BEGIN Data excerpts

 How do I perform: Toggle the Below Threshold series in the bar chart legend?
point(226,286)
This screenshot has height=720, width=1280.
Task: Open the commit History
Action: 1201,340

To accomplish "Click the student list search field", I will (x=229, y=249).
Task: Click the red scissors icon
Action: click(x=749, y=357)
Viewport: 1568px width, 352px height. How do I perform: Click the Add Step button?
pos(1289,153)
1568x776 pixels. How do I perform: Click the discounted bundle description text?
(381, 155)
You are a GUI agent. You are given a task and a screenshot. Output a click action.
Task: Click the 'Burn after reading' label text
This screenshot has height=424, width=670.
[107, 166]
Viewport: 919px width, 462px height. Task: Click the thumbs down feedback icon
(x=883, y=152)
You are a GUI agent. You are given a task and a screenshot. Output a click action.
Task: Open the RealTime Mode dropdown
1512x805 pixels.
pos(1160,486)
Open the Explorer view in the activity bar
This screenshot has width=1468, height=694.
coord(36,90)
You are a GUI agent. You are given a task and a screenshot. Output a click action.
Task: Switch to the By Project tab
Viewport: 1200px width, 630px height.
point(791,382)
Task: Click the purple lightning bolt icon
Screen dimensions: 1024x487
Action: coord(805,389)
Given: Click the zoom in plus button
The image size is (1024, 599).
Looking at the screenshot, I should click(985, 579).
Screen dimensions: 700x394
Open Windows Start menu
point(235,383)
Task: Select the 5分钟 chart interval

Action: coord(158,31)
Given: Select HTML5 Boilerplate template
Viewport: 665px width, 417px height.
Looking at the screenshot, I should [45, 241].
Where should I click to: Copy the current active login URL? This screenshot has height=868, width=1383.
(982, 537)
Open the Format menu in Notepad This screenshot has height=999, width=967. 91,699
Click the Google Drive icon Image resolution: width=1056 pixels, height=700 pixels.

END Data excerpts

**What needs to be done**
Copy, without any change, the lines from the one that contains "Open Windows Start menu" to the final line of the entries above.

**Task result**
Open Windows Start menu
point(235,383)
Task: Select the 5分钟 chart interval

Action: coord(158,31)
Given: Select HTML5 Boilerplate template
Viewport: 665px width, 417px height.
Looking at the screenshot, I should [45, 241].
Where should I click to: Copy the current active login URL? This screenshot has height=868, width=1383.
(982, 537)
Open the Format menu in Notepad This screenshot has height=999, width=967. 91,699
Click the Google Drive icon Image resolution: width=1056 pixels, height=700 pixels.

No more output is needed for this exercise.